What do WE look like? What would we do? What would we drink/smoke/ingest? Where would we go?
It would be a bar no doubt and I'd like to add to your scenario:
@unruly and @pmya would make a mess of the saladbar, throwing produce around while making obscure English vegetable related insults at eachother. There would be a discussion over watching baseball or football (soccer) match on TV and @OeeThaGreat would just flip it to hockey. Someone will have brought weed. SDBH will be hanging around in the bathroom sniffing glue, smearing poo on the walls and active in some random acts of sodomy. @polsaker will no doubt try to fix something in the bar and cause a power-outage which results in a fire. @pembo210 would save the day and will heroically put out the fire while screaming like a girl. @TheBuddha would have brought a guitar and take over the music after the jukebox dies due to @pmya "speedrunning" it. @Dii_Casses , @jobes and myself would be in a heated debate about politics screaming at eachother at the bar, getting drunker and drunker, going more and more offtopic, eventually end up comparing video games while constantly stating "Iluvvv youou gusys" to eachother. @E_Werd would come dressed in a furry fox costume and @ohphukimintrouble would be lonely outside, crying in the rain, as he can't enter the bar due to age restrictions. And ofcourse there will be bitterballen served
@polsaker would offer to pay the bill and damages in Argentinian pesos, We would would all laugh!
There would be a discussion over watching baseball or football (soccer) match on TV
@Titus_of_Voat, I found where we'd be at the meetup.
I... hm.
And lest we forget, @PhilaFerret will be discussing how to send ferrets into orbit with @xyzzy at PaddysPub, while @COFfeebreak explains the history behind the songs playing in the background. @Fluf will then turn up the volume in Cheers, till it drowns out all those fools. @DeWhoDeWho, @kaleidoscope, @GoatsShadow and @Tedison will be debating @Mattvision on the pros and cons of both broccoli and cabbage, after which all agree that cabbages rule.
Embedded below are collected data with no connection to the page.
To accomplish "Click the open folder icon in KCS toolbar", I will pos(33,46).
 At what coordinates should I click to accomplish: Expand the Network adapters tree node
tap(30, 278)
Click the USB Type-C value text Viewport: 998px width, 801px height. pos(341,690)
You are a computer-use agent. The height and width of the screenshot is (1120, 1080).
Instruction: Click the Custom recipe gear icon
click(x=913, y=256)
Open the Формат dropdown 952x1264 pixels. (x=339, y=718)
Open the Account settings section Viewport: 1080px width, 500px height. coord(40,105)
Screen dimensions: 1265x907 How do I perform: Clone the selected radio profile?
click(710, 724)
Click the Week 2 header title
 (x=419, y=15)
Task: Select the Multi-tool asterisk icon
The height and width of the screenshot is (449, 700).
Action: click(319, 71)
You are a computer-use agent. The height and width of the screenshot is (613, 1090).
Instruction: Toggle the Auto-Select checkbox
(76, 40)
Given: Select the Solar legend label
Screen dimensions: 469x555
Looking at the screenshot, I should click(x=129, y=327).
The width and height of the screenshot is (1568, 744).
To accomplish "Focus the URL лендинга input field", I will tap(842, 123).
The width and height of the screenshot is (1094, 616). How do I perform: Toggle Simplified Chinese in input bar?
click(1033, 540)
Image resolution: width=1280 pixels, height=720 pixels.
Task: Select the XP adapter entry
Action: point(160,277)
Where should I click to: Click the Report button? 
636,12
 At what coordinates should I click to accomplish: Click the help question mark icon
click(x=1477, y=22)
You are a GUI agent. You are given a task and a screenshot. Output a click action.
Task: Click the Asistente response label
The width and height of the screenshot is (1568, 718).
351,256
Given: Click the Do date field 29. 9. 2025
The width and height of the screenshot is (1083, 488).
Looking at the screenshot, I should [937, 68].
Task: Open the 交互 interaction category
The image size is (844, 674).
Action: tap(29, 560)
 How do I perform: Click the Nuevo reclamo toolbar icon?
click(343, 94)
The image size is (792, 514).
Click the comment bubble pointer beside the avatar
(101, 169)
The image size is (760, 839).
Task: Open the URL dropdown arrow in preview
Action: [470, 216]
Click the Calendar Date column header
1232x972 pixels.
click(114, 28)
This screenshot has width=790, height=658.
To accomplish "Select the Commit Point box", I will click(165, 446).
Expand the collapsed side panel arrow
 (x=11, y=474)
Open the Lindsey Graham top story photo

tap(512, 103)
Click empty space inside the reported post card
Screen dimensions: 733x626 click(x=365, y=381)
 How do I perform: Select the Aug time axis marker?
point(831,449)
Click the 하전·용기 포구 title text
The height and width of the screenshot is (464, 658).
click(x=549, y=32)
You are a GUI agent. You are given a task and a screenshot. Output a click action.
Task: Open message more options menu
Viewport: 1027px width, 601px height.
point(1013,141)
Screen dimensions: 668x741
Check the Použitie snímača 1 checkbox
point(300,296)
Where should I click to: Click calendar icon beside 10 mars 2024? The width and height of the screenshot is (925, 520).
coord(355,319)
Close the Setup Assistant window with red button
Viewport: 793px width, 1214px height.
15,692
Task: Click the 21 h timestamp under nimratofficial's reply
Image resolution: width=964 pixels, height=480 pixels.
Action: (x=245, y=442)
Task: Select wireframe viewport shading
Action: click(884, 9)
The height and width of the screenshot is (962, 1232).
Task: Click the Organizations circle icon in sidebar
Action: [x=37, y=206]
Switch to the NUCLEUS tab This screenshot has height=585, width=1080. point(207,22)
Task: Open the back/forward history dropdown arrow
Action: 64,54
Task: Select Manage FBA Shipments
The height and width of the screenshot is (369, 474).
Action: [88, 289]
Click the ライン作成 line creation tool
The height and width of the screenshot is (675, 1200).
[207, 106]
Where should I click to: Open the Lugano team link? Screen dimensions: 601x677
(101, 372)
Meanwhile, in a dark corner, @Titus_of_Voat, @CDanger, @doggone, and @Kannibal, will eat sushi as FoodForThought.
Wrong. I replaced one of my kidneys with some powerful explosives that are set to go off when my heart stops.
If I get near that many cabbage supporters at once, I would just take a knife and stab myself in the chest repeatedly until it goes off and I've taken all the savages with me.
This actually sounds really nice. You chaps hit me up if you're ever in Chicago.
It would be small, in an upscale bar/coffee shop, with most people mingling around the floor. @LockeProposal would be talking History at one corner booth, @Owlchemy would have a science demonstration going against one wall, @PhuksMulder would be watching the news feeds on his phone and keeping us all abreast of the situations, and @ScorpioGlitch would be hacking the jukebox to do weird things just to show that it could be done.